*Exercise prompt:*
Write out, word for word, the part of the SAILnet sparse coding text from "The original sparse" up to and including "of the model.".

+++ Quoted passage +++

Descending the Alternate Sparse Coding Objective

\label{descend} The original SAILnet paper \cite{Zylberberg_2011} maintains the reconstruction part of the sparse coding objective but replaces the sparse prior with a set of two constraints: homeostasis for the individual neuron’s firing rates and decorrelation for the pairwise statistics: \[\label{eq:1} E(X, a; \Phi, W, \theta) = \frac{1}{2}\sum_i(X_i-\sum_j\Phi_{ij}a_j)^2 + \sum_i\theta_i(a_i-p) + \sum_{ij}W_{ij}(a_ia_j-p^2)\]

The original sparse coding reconstruction term in \ref{eq:1} will lead to both non-local learning rules for \(\Phi\) and a non-local inference circuit. So, it is approximated by an objective which will lead to Oja’s learning rule: \[\label{local} E(X, a; \Phi, W, \theta) = \frac{1}{2}\sum_{ij}(X_i-\Phi_{ij}a_j)^2 + \sum_i\theta_i(a_i-p) + \sum_{ij}W_{ij}(a_ia_j-p^2).\] Note that in \ref{local}, the sum on \(j\) has moved outside of the squaring operation in the first term. As shown in \cite{Zylberberg_2011}, gradient descent with respect to \(\Phi, W\), and \(\theta\) give local learning rules for the parameters of the model.

The negative gradient of the local objective function \ref{local} is \[-\frac{\partial E(a| X; \Phi, W, \theta)}{\partial a_i} = \sum_jX_j\Phi_{ji}-\sum_j \Phi_{ji}^2a_i - \theta_i - 2\sum_{j\ne i}W_{ji}a_j.\] The first term is the same linear filtering term. The second is the leakiness term with an additional scaling by the length squared of the dictionary element. The dictionary is commonly normalized to have length 1 to prevent it from growing without bound, although Oja’s rule does not require this. Empirically, the mean norm will be on the order of length 1, but can vary by a small integer factor and will have non-zero variance. It is an interesting prediction that the leakiness of the membrane of a neuron should scale with the overall strength of its synapses. \(-\theta\) would be converted into a spike-threshold in a LIF version of this analog equation. Finally, the last term \(W\) accounts for within layer inhibition.

Without a leaky integrate-and-fire circuit (LIF) circuit, the analog optimization problem is solved by

\[\frac{da_i}{dt} = -\frac{\partial E(a|X; \Phi, W, \theta)}{\partial a_i}.\]

In \cite{Zylberberg_2011}, a leaky integrate-and-fire circuit (LIF) was instantiated which had three terms in the integrator circuit \[\begin{split} \tau \frac{du_i}{dt} &= -u_i + \sum_j X_j\Phi_{ji} - \sum_{j\ne i}W_{ij}y_j\\ y_i &= 1 \text{ if } u_i > \theta_i \text{ else } 0 \end{split}\] which are leakiness, linear filtering, and inhibition. \(y_j\) is the instantaneous spiking variable for neuron \(i\). This circuit may not always descend the objective function, as we can show.

Given the analog optimization problem in \ref{descend}, there are a number of different ways to instantiate a LIF circuit to approximate inference. The negative gradient can be interpreted as the driving force in the circuit \[\frac{du_i}{dt} = -\frac{\partial E(a|X; \Phi, W, \theta)}{\partial u_i} = -\frac{\partial E(a|X; \Phi, W, \theta)}{\partial a_i} \frac{\partial a_i}{\partial u_i}\]

+++ Dataset extract +++

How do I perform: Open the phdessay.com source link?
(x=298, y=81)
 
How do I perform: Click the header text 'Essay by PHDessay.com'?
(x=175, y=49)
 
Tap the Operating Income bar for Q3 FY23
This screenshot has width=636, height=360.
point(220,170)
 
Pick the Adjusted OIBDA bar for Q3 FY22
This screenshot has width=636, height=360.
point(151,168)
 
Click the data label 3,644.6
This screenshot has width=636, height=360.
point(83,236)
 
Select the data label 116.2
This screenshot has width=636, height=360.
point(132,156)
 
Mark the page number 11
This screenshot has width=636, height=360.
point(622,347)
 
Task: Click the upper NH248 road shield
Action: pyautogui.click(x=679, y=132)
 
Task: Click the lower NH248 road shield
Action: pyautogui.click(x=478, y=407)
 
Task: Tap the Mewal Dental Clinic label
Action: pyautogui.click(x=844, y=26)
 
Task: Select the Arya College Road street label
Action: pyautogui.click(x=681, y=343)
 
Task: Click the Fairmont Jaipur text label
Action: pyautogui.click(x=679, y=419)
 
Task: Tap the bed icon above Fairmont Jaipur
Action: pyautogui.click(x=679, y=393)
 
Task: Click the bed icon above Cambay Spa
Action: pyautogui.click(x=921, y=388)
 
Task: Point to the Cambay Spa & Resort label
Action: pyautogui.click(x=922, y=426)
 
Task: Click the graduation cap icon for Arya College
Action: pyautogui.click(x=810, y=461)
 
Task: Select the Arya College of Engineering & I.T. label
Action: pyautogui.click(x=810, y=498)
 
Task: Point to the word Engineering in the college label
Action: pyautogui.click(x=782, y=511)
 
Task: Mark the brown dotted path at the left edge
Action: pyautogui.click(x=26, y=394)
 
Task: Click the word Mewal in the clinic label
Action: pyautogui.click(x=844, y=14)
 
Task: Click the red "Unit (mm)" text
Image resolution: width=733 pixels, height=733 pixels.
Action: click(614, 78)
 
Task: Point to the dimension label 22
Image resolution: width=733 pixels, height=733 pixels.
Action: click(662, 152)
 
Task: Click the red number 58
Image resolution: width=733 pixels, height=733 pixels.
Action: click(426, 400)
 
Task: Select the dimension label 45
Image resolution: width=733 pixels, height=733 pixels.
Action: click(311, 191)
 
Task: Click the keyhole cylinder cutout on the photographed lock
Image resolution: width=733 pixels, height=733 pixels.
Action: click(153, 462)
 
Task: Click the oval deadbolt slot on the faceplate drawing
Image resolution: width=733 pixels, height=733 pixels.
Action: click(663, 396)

+++

*Solution:*
The original sparse coding reconstruction term in \ref{eq:1} will lead to both non-local learning rules for \(\Phi\) and a non-local inference circuit. So, it is approximated by an objective which will lead to Oja’s learning rule: \[\label{local} E(X, a; \Phi, W, \theta) = \frac{1}{2}\sum_{ij}(X_i-\Phi_{ij}a_j)^2 + \sum_i\theta_i(a_i-p) + \sum_{ij}W_{ij}(a_ia_j-p^2).\] Note that in \ref{local}, the sum on \(j\) has moved outside of the squaring operation in the first term. As shown in \cite{Zylberberg_2011}, gradient descent with respect to \(\Phi, W\), and \(\theta\) give local learning rules for the parameters of the model.